[Aim of the task] Can you return the entries verbatim, beginning at the line that contains "Add a comment bubble annotation" and stopping after the line that contains "pos(112,96)"?

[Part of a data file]
— Start —

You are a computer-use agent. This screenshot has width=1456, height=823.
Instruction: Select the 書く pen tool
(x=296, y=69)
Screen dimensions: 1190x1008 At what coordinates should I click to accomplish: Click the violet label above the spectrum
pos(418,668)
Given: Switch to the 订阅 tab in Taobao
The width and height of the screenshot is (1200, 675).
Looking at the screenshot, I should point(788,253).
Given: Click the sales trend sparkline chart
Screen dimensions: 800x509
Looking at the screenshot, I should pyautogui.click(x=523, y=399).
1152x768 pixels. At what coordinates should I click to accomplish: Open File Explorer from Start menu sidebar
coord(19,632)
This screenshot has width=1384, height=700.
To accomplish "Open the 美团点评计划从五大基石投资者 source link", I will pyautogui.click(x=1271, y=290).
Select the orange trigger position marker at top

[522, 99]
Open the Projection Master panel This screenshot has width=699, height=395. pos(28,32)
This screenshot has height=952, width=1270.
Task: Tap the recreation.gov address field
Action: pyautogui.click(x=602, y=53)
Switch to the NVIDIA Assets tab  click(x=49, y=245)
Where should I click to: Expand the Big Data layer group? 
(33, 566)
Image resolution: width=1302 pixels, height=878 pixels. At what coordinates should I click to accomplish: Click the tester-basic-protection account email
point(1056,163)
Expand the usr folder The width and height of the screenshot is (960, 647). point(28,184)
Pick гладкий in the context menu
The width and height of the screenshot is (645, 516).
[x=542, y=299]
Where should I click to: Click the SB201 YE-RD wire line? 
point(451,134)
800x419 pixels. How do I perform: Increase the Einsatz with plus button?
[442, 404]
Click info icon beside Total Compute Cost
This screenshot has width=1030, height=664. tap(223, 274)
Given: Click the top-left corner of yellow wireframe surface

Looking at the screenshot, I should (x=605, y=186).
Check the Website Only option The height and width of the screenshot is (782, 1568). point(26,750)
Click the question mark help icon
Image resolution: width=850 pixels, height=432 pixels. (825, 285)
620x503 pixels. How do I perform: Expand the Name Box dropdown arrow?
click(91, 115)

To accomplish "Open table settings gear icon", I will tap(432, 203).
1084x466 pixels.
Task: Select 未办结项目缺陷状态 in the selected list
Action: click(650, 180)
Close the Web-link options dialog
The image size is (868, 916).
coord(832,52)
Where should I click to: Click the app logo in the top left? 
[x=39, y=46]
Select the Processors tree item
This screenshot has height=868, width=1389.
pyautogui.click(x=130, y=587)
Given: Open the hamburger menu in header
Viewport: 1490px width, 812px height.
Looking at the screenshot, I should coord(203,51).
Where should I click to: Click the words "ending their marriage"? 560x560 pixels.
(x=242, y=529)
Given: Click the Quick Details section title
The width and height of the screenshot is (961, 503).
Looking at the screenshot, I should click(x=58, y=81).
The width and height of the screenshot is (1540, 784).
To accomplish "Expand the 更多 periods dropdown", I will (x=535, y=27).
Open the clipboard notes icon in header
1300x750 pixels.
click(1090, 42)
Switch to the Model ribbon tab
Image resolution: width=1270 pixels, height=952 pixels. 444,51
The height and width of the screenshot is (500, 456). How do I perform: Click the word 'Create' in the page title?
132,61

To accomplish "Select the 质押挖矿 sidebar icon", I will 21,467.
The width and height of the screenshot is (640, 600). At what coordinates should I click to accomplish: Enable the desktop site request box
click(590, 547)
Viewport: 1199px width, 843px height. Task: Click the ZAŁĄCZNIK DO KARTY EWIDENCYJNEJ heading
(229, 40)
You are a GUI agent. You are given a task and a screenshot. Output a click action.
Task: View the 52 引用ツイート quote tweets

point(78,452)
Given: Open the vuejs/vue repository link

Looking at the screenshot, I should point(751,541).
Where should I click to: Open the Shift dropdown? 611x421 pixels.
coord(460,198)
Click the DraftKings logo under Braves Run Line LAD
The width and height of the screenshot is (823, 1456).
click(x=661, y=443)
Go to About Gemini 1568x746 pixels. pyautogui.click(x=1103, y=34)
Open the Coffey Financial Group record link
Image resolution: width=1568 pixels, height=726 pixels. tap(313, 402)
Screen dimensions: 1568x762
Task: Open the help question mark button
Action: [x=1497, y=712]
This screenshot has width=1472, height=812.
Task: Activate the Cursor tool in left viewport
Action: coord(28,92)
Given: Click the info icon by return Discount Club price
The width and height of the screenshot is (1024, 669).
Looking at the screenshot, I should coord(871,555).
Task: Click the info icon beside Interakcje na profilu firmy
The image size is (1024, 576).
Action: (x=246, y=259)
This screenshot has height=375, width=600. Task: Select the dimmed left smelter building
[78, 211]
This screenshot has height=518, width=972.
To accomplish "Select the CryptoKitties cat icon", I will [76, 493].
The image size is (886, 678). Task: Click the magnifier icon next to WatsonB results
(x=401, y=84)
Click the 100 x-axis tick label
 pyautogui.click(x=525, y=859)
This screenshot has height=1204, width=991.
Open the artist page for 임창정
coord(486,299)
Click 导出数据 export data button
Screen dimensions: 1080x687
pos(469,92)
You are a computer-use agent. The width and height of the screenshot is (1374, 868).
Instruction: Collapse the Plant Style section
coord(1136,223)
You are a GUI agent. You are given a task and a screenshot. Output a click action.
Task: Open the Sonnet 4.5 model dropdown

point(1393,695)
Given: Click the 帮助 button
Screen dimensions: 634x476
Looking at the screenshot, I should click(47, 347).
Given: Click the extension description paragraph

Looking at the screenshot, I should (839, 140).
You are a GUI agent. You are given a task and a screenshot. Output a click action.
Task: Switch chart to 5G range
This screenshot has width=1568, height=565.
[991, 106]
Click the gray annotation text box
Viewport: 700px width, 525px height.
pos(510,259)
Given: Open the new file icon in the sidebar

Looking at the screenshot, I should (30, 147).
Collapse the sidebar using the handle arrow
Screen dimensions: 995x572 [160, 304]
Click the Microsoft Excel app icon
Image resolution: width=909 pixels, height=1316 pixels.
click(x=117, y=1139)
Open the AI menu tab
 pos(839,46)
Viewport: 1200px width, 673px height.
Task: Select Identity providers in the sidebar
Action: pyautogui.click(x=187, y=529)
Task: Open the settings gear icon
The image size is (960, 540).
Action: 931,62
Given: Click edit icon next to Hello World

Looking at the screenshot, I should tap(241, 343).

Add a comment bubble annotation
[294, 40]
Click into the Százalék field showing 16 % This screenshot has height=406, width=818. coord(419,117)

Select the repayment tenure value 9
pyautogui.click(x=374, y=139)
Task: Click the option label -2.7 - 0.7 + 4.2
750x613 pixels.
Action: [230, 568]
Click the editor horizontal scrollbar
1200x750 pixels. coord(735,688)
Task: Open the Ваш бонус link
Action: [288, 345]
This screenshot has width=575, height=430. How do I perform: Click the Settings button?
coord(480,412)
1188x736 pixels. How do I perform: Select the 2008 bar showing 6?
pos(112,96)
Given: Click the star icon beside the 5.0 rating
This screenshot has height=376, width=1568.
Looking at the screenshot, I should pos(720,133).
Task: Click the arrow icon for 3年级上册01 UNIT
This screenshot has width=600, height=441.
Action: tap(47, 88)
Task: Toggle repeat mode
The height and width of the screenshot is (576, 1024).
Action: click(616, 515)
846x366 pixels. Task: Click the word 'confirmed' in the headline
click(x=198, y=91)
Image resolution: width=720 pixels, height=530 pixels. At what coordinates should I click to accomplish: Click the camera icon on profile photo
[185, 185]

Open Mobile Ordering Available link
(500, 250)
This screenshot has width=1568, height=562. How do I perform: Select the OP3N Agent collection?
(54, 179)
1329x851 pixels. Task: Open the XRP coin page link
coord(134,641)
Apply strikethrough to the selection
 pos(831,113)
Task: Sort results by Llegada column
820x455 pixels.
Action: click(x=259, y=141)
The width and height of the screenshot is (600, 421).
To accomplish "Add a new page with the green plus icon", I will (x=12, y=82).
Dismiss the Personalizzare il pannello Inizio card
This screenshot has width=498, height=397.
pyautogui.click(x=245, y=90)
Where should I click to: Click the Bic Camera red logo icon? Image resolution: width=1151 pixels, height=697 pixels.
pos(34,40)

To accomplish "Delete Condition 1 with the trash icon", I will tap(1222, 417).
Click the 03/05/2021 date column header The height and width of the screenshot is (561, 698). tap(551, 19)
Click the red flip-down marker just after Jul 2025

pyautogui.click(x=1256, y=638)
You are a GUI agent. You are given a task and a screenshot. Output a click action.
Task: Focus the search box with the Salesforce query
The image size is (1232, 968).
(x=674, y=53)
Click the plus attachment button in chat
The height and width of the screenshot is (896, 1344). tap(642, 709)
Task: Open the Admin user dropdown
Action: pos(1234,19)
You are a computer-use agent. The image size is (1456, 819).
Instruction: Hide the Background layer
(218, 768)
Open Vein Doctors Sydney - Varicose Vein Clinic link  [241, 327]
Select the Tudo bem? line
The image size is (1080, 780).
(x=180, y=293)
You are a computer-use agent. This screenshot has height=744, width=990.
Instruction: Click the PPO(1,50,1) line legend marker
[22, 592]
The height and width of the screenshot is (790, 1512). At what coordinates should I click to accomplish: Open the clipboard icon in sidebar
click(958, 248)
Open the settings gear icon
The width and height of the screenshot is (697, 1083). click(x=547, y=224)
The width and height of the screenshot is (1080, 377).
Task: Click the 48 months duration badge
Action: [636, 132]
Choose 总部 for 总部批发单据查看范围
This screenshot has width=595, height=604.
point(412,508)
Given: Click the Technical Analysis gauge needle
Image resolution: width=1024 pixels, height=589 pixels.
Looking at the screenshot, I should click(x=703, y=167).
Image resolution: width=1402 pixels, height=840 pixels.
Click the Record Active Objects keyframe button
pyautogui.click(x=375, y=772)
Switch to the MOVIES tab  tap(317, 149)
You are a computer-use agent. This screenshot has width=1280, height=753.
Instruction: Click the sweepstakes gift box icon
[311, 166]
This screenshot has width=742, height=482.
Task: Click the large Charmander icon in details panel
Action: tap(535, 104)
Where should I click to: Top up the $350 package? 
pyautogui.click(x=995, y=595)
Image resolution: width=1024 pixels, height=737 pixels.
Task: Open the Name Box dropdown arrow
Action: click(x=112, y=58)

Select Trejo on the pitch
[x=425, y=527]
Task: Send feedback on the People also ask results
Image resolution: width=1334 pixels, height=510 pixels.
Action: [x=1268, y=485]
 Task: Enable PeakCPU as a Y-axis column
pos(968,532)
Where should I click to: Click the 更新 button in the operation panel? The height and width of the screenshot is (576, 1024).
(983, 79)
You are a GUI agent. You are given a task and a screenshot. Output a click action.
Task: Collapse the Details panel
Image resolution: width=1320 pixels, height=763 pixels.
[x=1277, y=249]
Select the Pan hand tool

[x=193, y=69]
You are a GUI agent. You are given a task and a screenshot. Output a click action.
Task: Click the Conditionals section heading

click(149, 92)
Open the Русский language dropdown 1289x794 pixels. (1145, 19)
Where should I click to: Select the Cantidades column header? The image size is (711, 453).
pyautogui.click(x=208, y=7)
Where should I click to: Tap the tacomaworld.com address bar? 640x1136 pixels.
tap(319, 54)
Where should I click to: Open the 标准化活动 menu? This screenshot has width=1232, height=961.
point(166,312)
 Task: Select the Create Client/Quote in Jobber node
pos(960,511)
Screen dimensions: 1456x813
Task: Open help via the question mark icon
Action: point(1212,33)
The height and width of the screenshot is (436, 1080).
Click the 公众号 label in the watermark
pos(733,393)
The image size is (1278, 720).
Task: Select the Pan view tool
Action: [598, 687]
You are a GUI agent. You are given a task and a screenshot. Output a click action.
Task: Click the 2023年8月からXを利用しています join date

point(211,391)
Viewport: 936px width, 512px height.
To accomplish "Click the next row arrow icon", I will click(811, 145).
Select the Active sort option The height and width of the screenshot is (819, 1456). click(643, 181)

— End —

[Final result]
Add a comment bubble annotation
[294, 40]
Click into the Százalék field showing 16 % This screenshot has height=406, width=818. coord(419,117)

Select the repayment tenure value 9
pyautogui.click(x=374, y=139)
Task: Click the option label -2.7 - 0.7 + 4.2
750x613 pixels.
Action: [230, 568]
Click the editor horizontal scrollbar
1200x750 pixels. coord(735,688)
Task: Open the Ваш бонус link
Action: [288, 345]
This screenshot has width=575, height=430. How do I perform: Click the Settings button?
coord(480,412)
1188x736 pixels. How do I perform: Select the 2008 bar showing 6?
pos(112,96)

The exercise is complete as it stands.